We looked at a global study, numerous countries, about 374 patients with non-metastatic hormone-sensitive prostate cancer that would potentially be started on ADT and various ARPIs. Essentially these were patients that would most likely elect to have radiation therapy. So there were some validated questionnaires and trying to understand what were the decisions for patients regarding in terms of a discrete choice experiment, what would be most meaningful to them?
At the top of the list, not surprisingly, was metastasis free survival, so avoiding of spread of their cancer. But then very early on we saw that other things that were really important to patients were hot flash, fatigue, breast-related symptoms and effects of their sexual function.
At the bottom line this study teaches us that when picking an ARPI in addition to an ADT, whether it’s arguably with getting radiation therapy for localised disease or we expand upon it to mHSPC, outfitting and listening to a personalised care plan was really the take home there. This was with some validated instruments looking at patients thinking about balancing one benefit versus another.

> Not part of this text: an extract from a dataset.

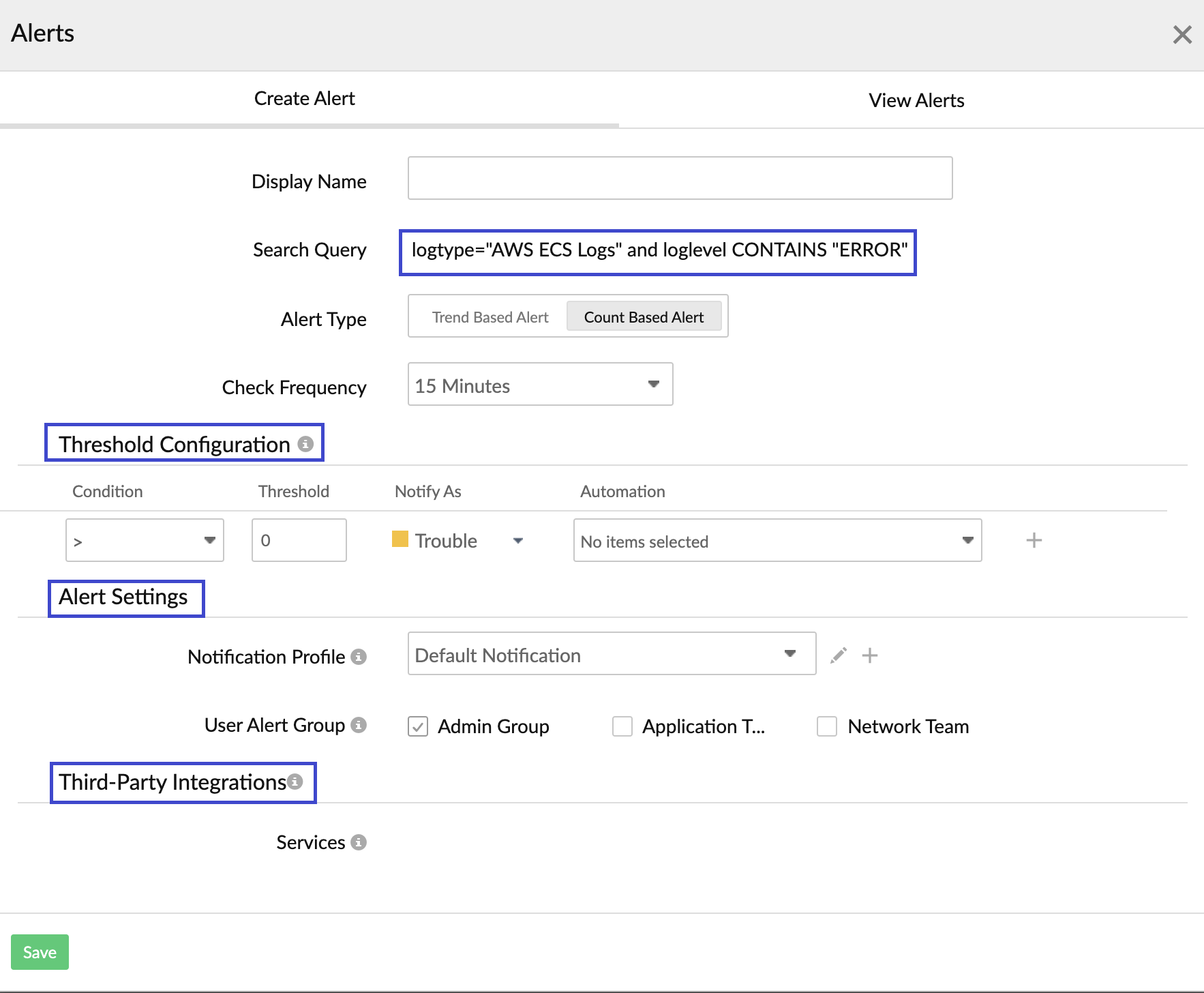Screen dimensions: 1204x993
Task: Add a new notification profile with plus icon
Action: [x=870, y=655]
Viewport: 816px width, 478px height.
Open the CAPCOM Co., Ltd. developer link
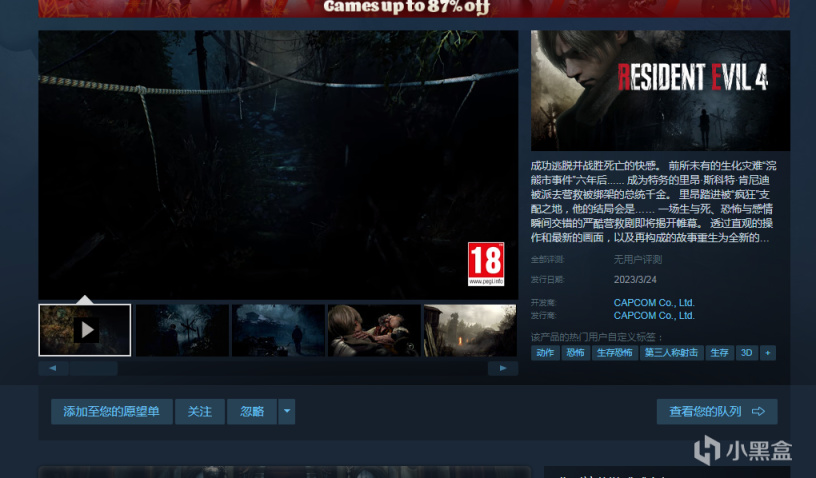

So we need to learn from this and recognise that for some patients what’s at the top of their list. Clearly getting good clinical benefit, MFS in this particular discrete choice experiment, but then very soon underneath that issues regarding hot flash, fatigue, loss of sexual function.
How can these results be used in clinical practice?
We have the luxury in certain countries of having more than one choice of different AR pathway inhibitors or androgen biosynthesis inhibitors, drugs particularly such as abiraterone or enzalutamide or apalutamide and darolutamide. That’s in conjunction with testosterone suppression. So I think it's important that our colleagues, whether they’re uro-oncologists, medical oncologists, radiation oncologists, really try to understand what is of greater importance to the patient. And we recognise that there’s a spectrum, whether it’s their exercise tolerability, their fatigue, hot flash versus loss of sexual function.
Some of the things that really weren’t included in this might be the food effects, pill count, drug-drug interaction. We really didn’t query that in great detail but these other factors, I think, are really important. Why is it important? I think it falls under the mantra of shared decision-making, assuming that one has accessibility to all of these, depending upon the country and the regulatory approvals that you have.